Colours of soft parts. Irides dark brown ; bill greenish-plumbeous, darkest at the tip, where it is almost black, and yellowish at the base of the lower mandible; feet and legs pale yellowish-plumbeous, the soles yellow-ochre and claws horny-brown.
Measurements. Wing 153 to 169 mm.; tail 55 to 63 mm.; tarsus about 28 to 38 mm.; culmen 66.5 to 76.7 mm.; depth of bill at base 8 to 9 mm. " Weight 5 to 8 oz." (Hume).

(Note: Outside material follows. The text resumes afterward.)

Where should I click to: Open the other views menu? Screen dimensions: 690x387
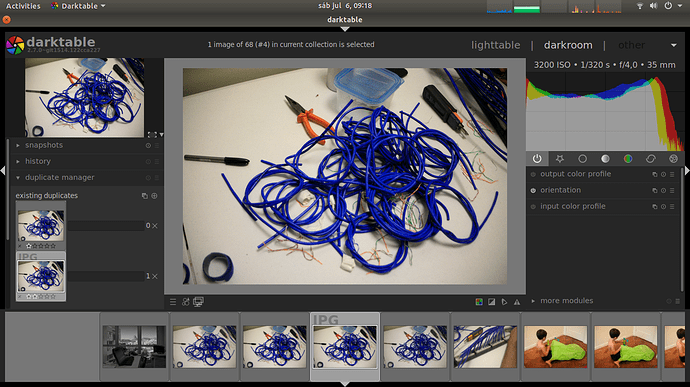coord(674,45)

Distribution. Prom the Altai Mountains East to Manchuria and Japan, South to the Himalayas and Chin Hills. In Winter it straggles South to Cachar, Sylhet, the districts East of the Bay of Bengal and along the foot-hills of the Himalayas ; one specimen was obtained near Benares (Guthrie) and a second near Devala in the Wynaad (Fletcher Hamilton). In Burma it is not very uncommon either in the Chin Hills or in the Bhamo District.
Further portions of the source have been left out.